A whiteboard is something most police departments use frequently, whether for team meetings, case briefs or class instruction. However, traditional dry-erase boards may not be the best solution for your needs. They limit the type of information you can display, require extensive note-taking and are not really “sharable.” Newer technology exists that combines a whiteboard with a projector, making for fast, convenient and interactive presentation. Most interactive whiteboards allow the presenter to control their connected computer from the whiteboard, make annotations on top of the streamed content and save and share notes electronically. Some whiteboards can also be streamed to mobile devices to allow for real-time collaboration and logistics, such as in an event of a hostage situation.

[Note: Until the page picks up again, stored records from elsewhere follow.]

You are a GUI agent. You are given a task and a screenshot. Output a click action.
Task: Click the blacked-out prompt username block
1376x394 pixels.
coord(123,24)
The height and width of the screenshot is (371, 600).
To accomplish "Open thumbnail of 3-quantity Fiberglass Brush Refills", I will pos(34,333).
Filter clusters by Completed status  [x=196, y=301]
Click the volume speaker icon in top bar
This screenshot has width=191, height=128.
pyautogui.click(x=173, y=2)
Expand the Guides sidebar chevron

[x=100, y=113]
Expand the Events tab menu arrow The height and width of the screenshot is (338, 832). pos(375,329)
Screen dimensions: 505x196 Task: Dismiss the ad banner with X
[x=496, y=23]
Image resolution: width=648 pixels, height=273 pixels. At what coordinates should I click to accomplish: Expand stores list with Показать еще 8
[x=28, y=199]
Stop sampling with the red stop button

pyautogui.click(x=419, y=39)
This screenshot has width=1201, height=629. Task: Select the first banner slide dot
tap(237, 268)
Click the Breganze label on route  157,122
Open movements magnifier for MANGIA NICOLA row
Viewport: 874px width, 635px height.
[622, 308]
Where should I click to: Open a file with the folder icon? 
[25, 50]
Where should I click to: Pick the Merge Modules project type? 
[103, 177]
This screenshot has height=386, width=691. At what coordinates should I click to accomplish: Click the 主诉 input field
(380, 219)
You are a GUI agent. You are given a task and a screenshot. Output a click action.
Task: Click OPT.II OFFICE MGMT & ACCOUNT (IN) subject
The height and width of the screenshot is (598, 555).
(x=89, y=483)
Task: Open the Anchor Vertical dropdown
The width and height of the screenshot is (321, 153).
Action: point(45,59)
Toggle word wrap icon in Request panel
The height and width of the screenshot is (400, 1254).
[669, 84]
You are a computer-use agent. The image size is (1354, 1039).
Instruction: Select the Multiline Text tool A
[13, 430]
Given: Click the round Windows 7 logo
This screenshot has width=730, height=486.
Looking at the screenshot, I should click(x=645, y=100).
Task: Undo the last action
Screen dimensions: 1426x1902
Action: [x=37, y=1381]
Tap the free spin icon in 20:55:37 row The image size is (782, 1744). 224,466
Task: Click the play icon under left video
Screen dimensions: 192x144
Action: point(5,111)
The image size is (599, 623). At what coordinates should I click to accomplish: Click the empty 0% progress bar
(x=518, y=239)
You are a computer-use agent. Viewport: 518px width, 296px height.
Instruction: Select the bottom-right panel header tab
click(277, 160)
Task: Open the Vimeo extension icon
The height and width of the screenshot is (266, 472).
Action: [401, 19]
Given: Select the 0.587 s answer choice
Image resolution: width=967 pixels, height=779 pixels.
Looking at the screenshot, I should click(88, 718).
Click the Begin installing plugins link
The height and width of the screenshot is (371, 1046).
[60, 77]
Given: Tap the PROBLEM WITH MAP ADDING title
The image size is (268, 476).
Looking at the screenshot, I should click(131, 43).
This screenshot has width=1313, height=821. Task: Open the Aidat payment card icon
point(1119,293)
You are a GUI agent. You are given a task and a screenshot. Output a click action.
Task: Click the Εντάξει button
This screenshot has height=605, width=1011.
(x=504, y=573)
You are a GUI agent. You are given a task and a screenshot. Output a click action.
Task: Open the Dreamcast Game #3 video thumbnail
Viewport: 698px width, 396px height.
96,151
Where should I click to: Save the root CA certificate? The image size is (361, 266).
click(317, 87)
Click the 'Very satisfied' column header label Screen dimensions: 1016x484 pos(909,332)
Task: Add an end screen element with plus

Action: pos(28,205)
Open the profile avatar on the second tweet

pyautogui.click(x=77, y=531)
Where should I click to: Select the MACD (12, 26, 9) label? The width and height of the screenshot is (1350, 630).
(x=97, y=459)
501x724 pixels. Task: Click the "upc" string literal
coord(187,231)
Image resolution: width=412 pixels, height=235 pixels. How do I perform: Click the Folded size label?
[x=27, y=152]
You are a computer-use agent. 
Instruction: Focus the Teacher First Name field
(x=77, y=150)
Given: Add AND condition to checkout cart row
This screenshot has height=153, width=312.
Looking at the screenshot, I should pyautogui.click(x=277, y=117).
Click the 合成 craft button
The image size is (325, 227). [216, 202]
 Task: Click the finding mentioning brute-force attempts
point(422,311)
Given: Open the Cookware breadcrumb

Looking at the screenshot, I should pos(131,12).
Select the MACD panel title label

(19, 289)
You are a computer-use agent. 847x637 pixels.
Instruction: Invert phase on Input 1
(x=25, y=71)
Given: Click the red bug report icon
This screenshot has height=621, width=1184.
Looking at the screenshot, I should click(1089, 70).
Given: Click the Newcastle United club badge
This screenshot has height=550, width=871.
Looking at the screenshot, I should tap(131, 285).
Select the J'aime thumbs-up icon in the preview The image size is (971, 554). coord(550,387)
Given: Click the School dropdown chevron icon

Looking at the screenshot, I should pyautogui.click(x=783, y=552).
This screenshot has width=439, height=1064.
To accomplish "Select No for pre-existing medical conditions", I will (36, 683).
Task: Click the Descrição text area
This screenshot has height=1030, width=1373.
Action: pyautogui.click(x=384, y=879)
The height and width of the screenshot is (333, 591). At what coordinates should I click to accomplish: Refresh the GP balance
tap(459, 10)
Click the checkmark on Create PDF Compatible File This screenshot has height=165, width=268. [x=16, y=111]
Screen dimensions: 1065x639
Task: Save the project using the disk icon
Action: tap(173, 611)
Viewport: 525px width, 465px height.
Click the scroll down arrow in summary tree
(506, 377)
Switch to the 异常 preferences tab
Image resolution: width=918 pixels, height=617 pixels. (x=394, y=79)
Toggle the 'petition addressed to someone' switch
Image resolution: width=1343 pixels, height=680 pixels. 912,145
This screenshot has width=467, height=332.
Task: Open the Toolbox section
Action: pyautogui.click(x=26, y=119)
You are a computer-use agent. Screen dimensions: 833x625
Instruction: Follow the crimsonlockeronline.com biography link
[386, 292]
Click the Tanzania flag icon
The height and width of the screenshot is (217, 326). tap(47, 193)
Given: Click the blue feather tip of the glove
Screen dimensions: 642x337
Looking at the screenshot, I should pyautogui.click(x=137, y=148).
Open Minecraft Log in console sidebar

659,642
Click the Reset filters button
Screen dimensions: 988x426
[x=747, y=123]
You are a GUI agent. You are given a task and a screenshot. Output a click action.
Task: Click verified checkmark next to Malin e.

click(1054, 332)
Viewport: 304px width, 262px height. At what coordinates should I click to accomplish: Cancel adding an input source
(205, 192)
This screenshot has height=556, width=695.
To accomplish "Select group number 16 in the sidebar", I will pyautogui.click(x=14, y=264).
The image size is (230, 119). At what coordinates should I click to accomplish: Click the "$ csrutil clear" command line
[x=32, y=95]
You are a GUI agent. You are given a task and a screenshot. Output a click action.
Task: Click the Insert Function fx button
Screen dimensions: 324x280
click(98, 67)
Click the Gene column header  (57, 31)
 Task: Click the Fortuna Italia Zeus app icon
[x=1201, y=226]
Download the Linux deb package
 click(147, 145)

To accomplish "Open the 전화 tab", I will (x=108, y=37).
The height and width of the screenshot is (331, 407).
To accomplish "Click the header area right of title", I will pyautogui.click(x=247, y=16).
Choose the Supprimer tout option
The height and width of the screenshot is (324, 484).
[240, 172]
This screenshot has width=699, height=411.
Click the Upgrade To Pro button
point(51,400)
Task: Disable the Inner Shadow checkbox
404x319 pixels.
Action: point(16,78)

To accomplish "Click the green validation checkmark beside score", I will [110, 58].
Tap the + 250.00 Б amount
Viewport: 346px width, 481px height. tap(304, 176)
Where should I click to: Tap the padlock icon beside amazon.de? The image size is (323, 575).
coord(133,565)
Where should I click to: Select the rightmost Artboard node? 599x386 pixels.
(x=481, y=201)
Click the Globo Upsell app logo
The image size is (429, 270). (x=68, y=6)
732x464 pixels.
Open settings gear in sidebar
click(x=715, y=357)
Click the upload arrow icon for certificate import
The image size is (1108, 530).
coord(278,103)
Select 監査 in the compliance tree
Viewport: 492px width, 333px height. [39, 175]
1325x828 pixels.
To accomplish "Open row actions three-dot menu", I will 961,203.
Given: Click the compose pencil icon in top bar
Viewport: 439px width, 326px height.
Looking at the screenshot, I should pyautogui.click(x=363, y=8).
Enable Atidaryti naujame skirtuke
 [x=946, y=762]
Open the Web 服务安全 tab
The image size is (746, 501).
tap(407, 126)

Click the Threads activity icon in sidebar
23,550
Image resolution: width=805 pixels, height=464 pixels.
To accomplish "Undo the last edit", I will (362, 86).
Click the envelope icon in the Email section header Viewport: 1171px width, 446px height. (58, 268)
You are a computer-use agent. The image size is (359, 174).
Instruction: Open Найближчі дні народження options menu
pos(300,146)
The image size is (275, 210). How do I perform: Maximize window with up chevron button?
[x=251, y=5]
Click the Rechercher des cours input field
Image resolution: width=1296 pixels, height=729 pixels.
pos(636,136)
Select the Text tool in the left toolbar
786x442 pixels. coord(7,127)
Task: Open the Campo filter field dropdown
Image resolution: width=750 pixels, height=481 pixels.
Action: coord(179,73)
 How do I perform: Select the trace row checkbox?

Here is a video from one of the interactive whiteboard makers showcasing the capabilities of their product, just to give you an idea of what it can do:
Cameras for K9 Units
We’ve talked about body cameras for police officers, but let’s not forget that K9s are police officers too! And there are cameras they can wear that will help make the human’s job easier and more effective. Cameras on K9s are useful in many ways. First of all, they can gather additional visual information, such as the crime scene before a drug bust or the image of the suspect on the run. Second of all, K9 cameras allow the human officer to control the dog remotely via a radio, which can be useful in such situations as search and rescue, as well as building searches.
Here is an example of a K9 camera used on a dog in the UK.
Real-time Crime Mapping
There are several crime-mapping software products such as Crimemapping.com and Raidsonline.com available to law enforcement agencies throughout the U.S. These products allow you to make your department’s crime statistics, such as type and location of the crimes, publicly available. Why would you do that? This type of information helps reduce the number of calls you get from people asking about crimes in their neighborhood. Some police departments have also reported that this improves the number and quality of tips they receive, particularly regarding theft. In addition to that, residents in areas with high criminal activity may see a need for a neighborhood watch or may take additional measures to avoid becoming a victim of a crime.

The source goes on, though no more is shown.